God bless you, God keep you, and you keep the faith.

Comments

  1. Pjcabbiness says:

    To ask the members of our denomination to blindly ignore the theological and historical reality of the nature and purpose of Islam is a mistake. To assume that an ideology committed to our destruction is harmless and that the ill intent originating from that belief system is limited to a few radicalized elements is naive. The influx of Islamic immigrants is not without risk. To dismiss the likelihood that this current wave of immigration is connected to a larger Islamic global strategy of infiltration, subversion, non assimilation and conquest would be foolish. I suggest that we cautiously, prayerfully and thoughtfully approach this issue in a more critical and deliberate manner.

  2. I would suggest that Pjcabbines take a look at his (I’m just sure this is a guy) Bible again, say his prayers, and join us in taking risks for the sake of God’s precious children

  3. Charles M Hawes says:

    I appreciate the hermeneutic, theology, and humanity that underlie this message and I thank our Primate Michael for expressing them.
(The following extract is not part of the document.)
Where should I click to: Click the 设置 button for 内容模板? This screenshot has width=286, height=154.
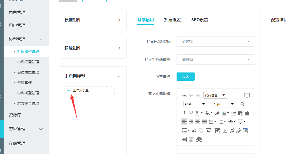186,77
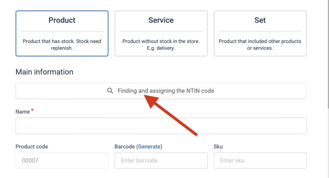This screenshot has width=329, height=178.
Task: Click the red required asterisk next to Name
Action: click(32, 111)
I am saddened however by the omission of a confession regarding our part in making refugees of others in World War II, our Japanese-American sisters and brothers and the Jews we turned away from our shores. We have much to atone for.

  4. Bill Louis says:

    Thank you PJ for pointing out what everyone seems to want to ignore. I am NOT willing to join with those that want to take blind risks for the “sake of God’s children.”. I have children and grandchildren that I am very concerned about when it comes to those kind of risks. I will feel mulch more comfortable if and when the incoming refugees are properly vetted and when I see those in the refugee communities “saying something when they see something”. The vivid examples of violence against women, LGBTQ and Christians in Eroupe and Scandinavia should give enough pause to anyone who wants to blindly let these people into our country. Why are the oil rich middle Eastern counties not taking in refugees? The never ending Progressive agenda of the Episcopal Diocese is tiring ro say the least.
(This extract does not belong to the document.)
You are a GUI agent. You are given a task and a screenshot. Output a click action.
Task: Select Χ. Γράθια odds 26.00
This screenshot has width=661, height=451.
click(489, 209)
  5. Jawaharlal Prasad says:

    I understand the concerns expressed by PJ and Bill. Certain communities do not integrate or assimilate easily and hence, there can be a genuine concern. Children of immigrants who grew up studying in a Western educational system indulge in terrorism as in England, France, etc. – this does not help build any confidence. A powerful group of misguided people have hijacked the teachings of Islam plus the “fight” between Shia and Sunni sects have made matter worse. The politics of Middle East is complex and refugees find that their lives and freedom are well protected in democratic countries (West, India, etc.). It is an irony what while Muslims can practice their religion freely in democratic countries, non Muslims face considerable difficulty practicing their faith in Islamic countries.
    As a country, US is remarkable in many ways. It is still one country where refugees are welcomed thereby expressing a genuine belief in human dignity, justice and compassion.

  6. Tony Oberdorfer says:

    PJcabbiness and others are absolutely right. The idiocy of inviting into our country members of a politicized religion dedicated to the destruction and total eradication of Christianity cannot be exaggerated. It is sheer lunacy.